### Task brief
Could you rewrite the rows from the line holding "This screenshot has height=738, width=1568." through the end of the rows, inclusive, changing "Extrude" to "Bevel" and leaving everything else as it is? Omit the pictures from your answer.

### Record set
☆ ☆ ☆ ☆ ☆

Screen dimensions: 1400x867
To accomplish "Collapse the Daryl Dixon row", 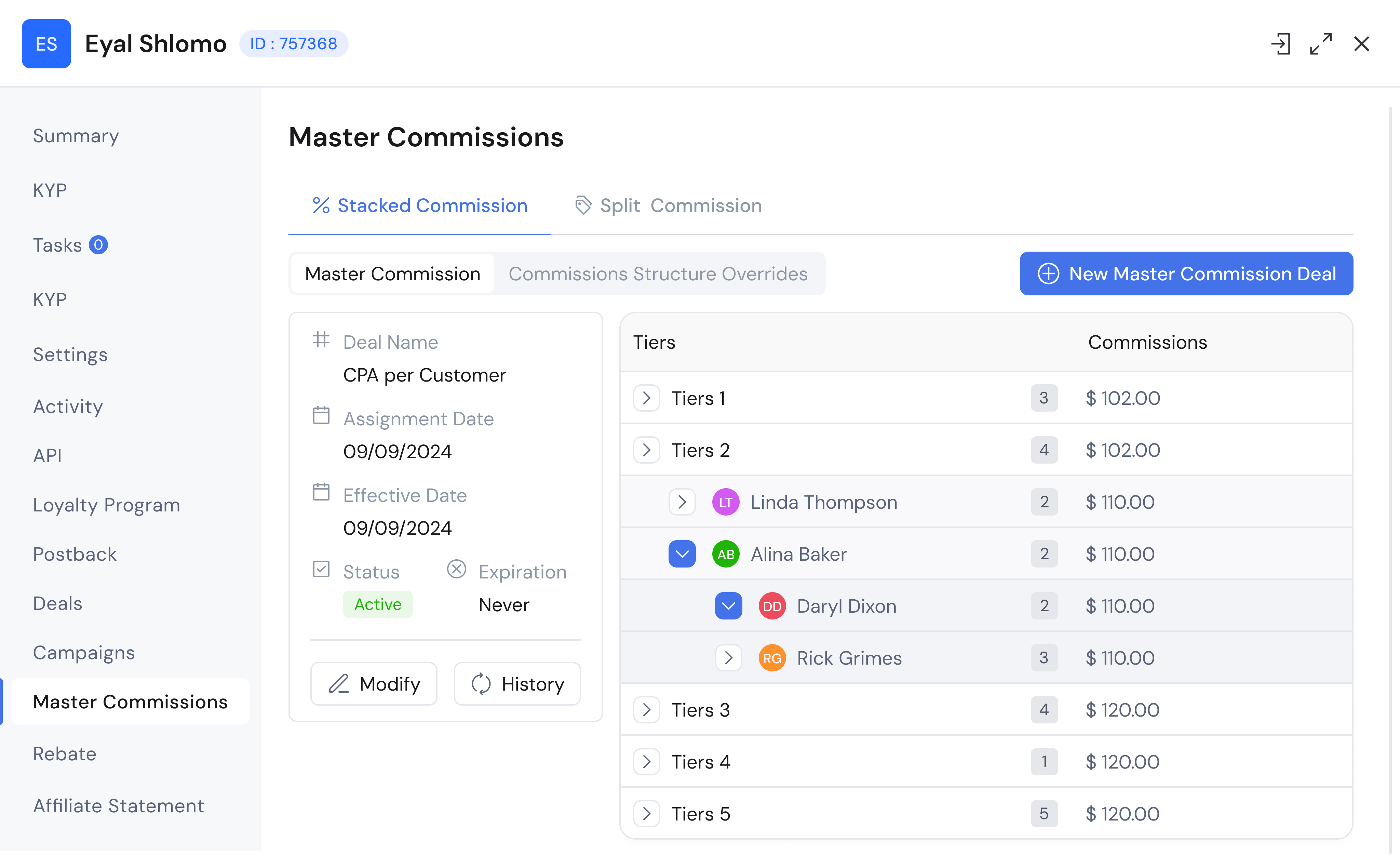I will 728,605.
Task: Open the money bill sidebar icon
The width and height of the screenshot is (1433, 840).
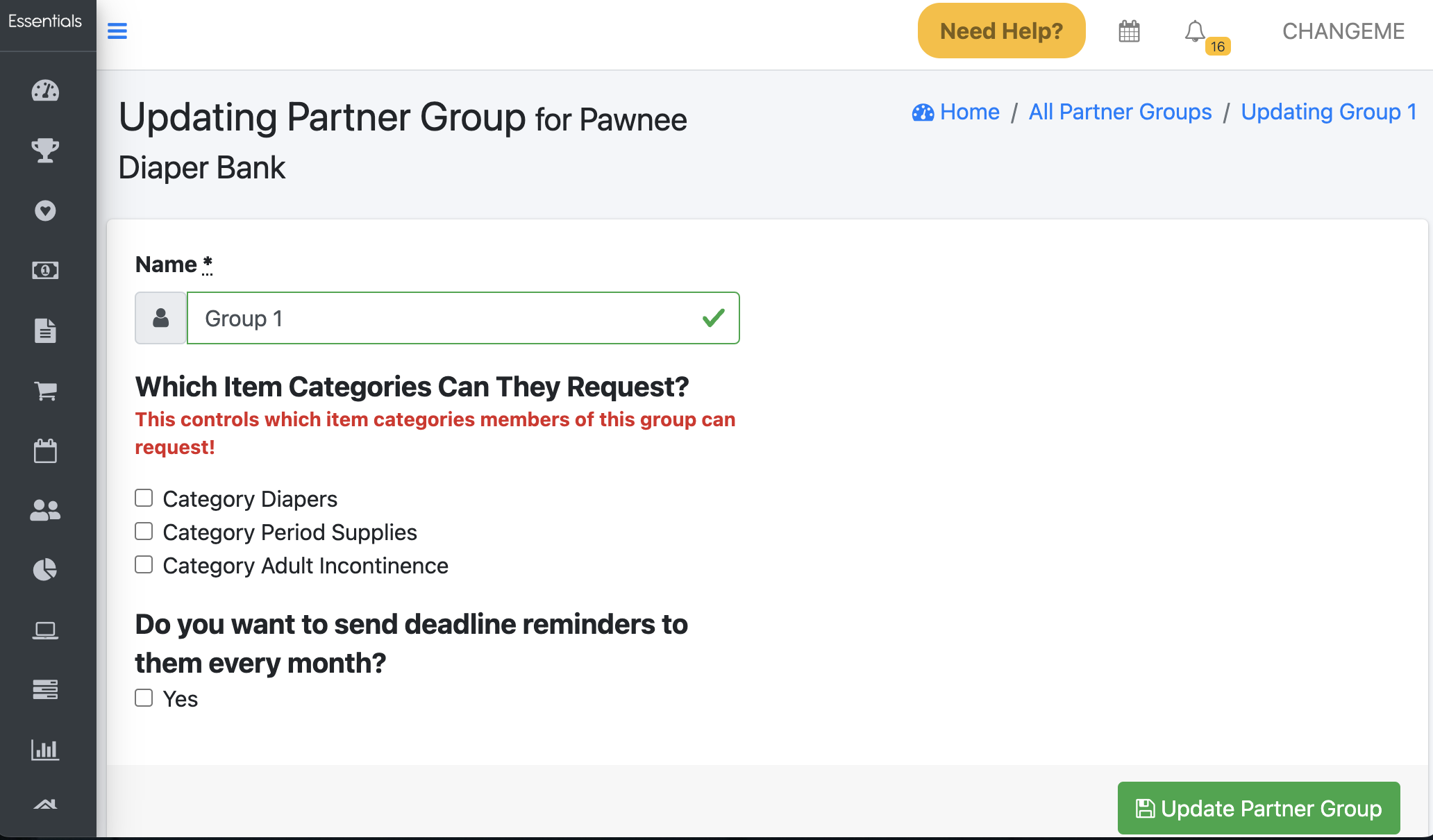Action: 45,270
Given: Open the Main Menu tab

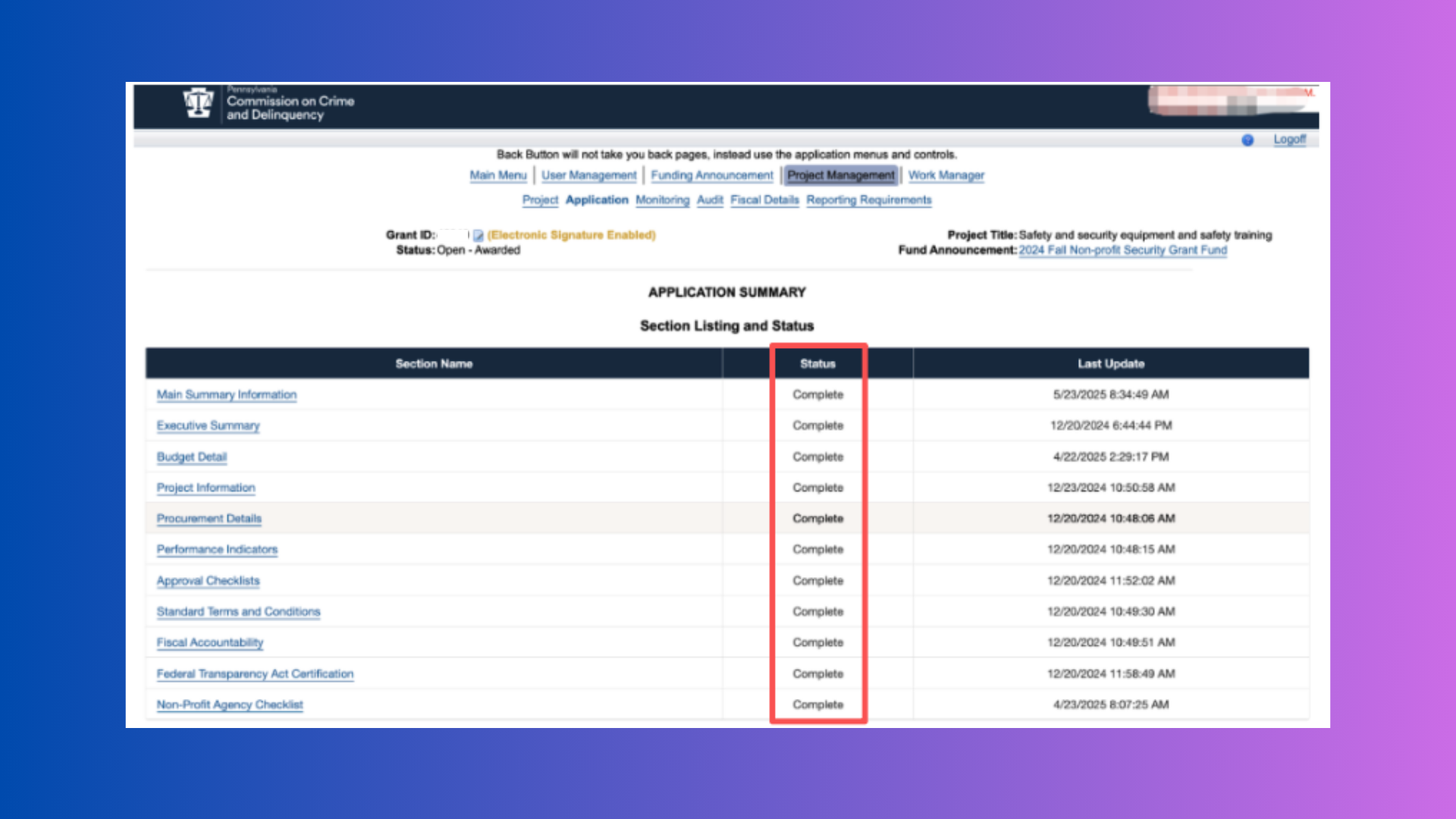Looking at the screenshot, I should tap(497, 175).
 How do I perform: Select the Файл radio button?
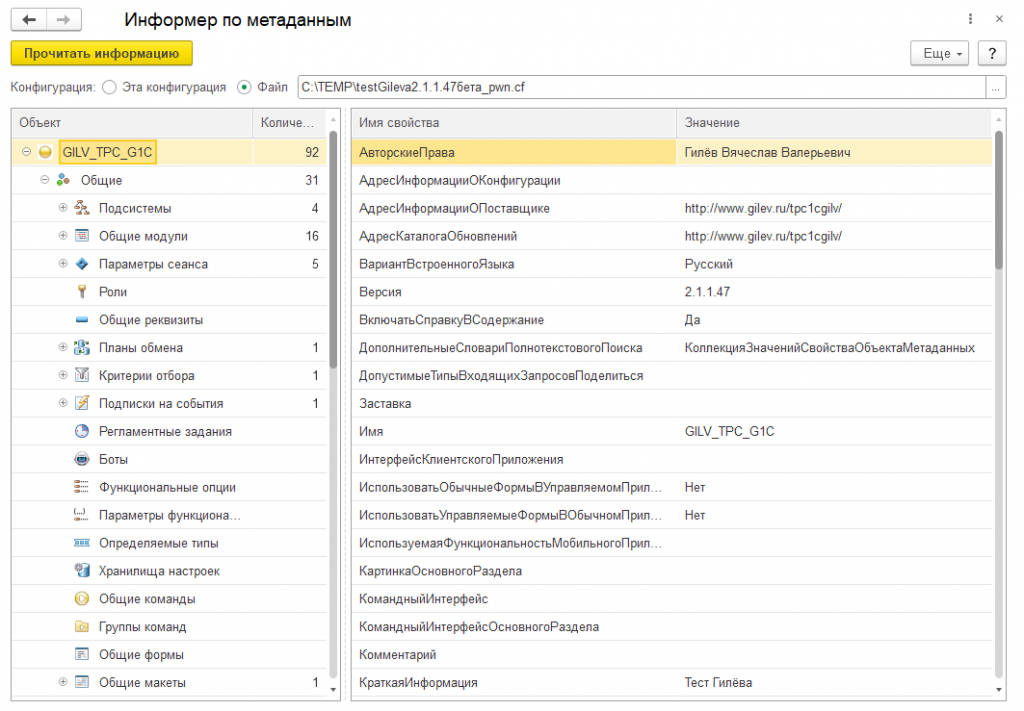pyautogui.click(x=244, y=87)
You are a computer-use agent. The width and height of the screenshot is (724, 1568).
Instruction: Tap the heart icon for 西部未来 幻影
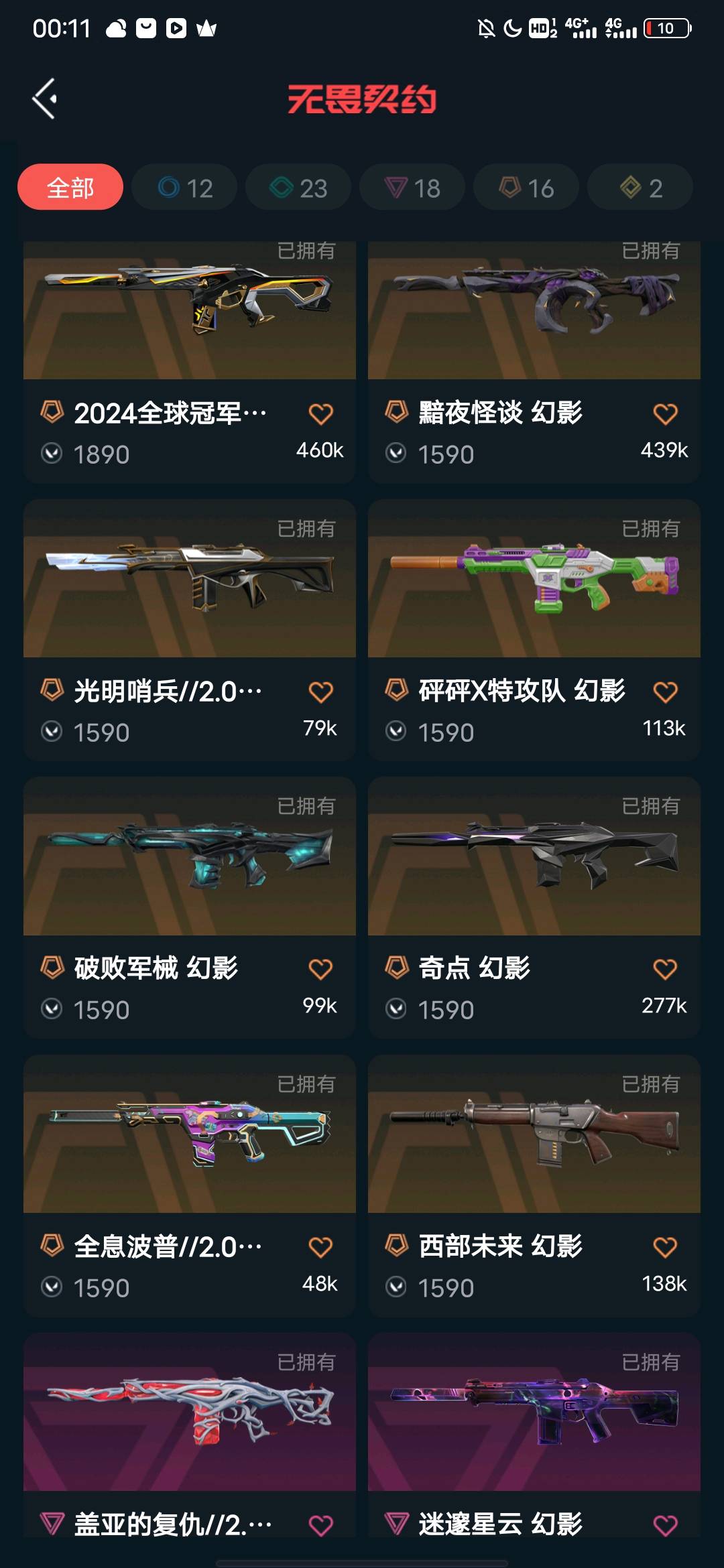pos(665,1247)
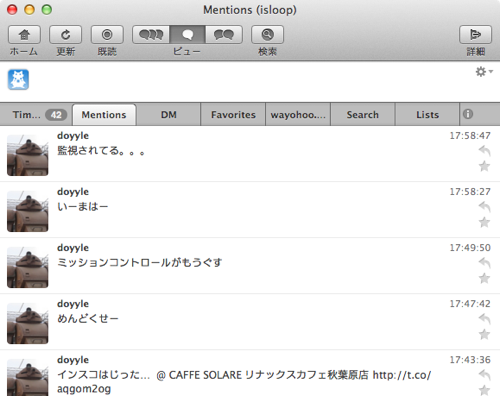500x396 pixels.
Task: Open the gear settings dropdown menu
Action: click(484, 72)
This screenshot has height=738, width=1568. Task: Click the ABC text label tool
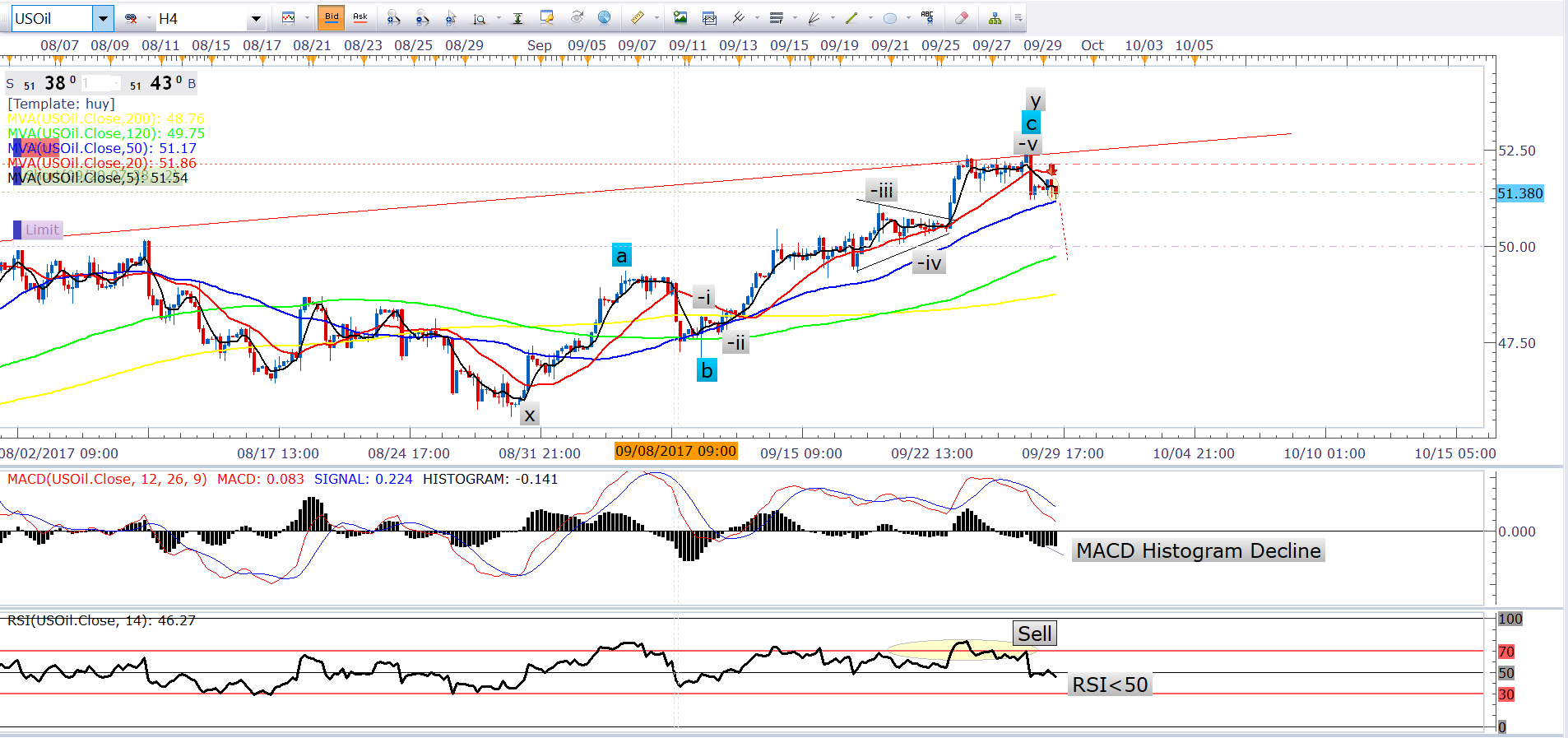pos(927,17)
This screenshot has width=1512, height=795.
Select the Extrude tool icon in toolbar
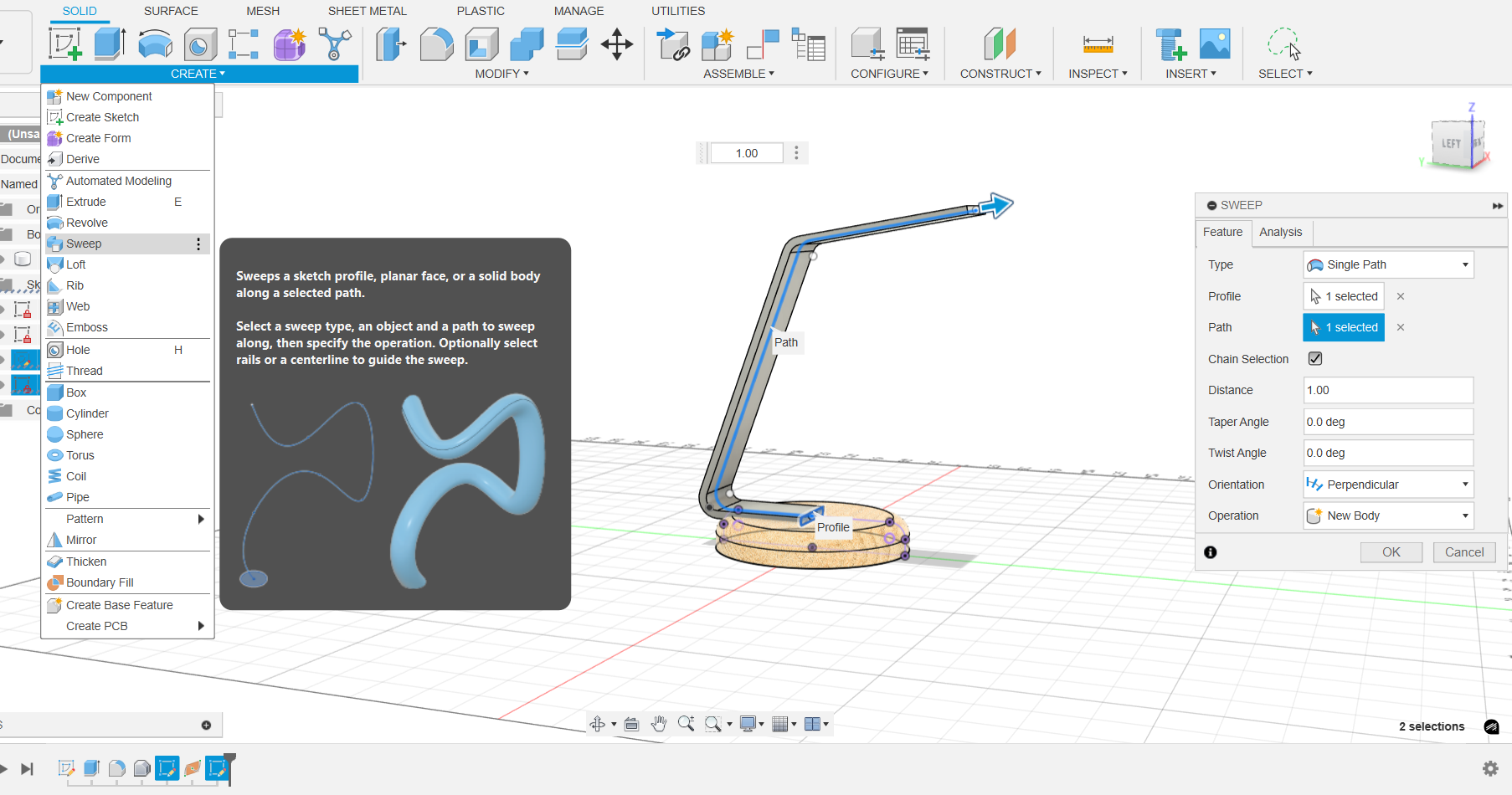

☆ ☆ ☆ ☆ ☆

### Result for this exercise
This screenshot has height=738, width=1568. Task: Click the ABC text label tool
pos(927,17)
This screenshot has width=1512, height=795.
Select the Bevel tool icon in toolbar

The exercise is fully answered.